Het is echter goed dat Engelhard zich over die voorstelbare tegenzin heeft heen gezet. De geschiedenis is immers wat die is. En volgens een bekend cliché kunnen we daarvan leren – hoewel daar volgens weer een ander cliché over te twisten valt. Zijn reconstructie van toenmalige heersende opvattingen onder koloniale psychiaters schetst hoe dan ook inzicht in de context waarbinnen zijn grootouders Chris Engelhard (1887-1959) en Amy Knappert (1890-1976) in 1916 als twintigers met een baby van vier maanden de oversteek naar Nederlands-Indië waagden.

Aan de hand van drie dagboeken van zijn grootvader en enkele tientallen brieven van zijn beide grootouders beschrijft kleinzoon Engelhard hun leven in Indonesië. Hij hoopte zelf in Indonesië in bewaarde documenten tevens ‘de stem van de patiënten van zijn grootvader op te vangen’. Dat is nauwelijks gelukt, weinig ziektegeschiedenissen waren bewaard. Evenmin vond hij er veel aanknopingspunten over in de dagboeken en brieven van zijn grootvader.
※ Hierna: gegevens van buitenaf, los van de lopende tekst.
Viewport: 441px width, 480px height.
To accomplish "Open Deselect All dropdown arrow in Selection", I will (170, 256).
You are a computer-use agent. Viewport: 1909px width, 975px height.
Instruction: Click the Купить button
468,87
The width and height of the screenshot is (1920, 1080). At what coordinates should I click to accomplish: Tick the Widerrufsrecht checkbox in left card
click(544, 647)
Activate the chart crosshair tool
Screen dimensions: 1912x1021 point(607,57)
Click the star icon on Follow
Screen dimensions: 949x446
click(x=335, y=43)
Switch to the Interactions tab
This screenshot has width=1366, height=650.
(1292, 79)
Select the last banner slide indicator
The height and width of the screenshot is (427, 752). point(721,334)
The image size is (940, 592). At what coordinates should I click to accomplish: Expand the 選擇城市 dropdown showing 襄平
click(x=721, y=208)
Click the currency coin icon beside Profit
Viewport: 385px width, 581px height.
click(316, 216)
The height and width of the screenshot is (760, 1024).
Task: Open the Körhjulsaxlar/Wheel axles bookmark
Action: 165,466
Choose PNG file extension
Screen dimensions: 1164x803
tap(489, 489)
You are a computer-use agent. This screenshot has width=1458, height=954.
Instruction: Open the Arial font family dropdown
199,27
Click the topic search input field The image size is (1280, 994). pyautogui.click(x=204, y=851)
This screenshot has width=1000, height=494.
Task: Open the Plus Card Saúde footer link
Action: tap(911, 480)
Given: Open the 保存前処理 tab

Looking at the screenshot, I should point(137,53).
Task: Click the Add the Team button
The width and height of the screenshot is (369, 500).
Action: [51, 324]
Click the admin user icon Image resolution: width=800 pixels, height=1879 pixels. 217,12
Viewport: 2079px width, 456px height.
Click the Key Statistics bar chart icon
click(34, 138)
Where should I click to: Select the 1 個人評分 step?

Dat maakt zijn boek er echter niet minder onderhoudend om.

Weerzin

Als pas afgestudeerd psychiater kan Chris Engelhard een aanstelling krijgen in Buitenzorg (Bogor), in een gerenommeerd krankzinnigengesticht. Maar op de boot hoort hij van een buurman in de hut naast hem dat hij geplaatst gaat worden in Lawang op Oost-Java, in het gesticht Soember Porong. Dat had deze zee-buurman gelezen in De Locomotief, een krant uit Semarang. In dat Oost-Javaanse gesticht zal Engelhard tot zijn verrassing tweede man onder Travaglino worden.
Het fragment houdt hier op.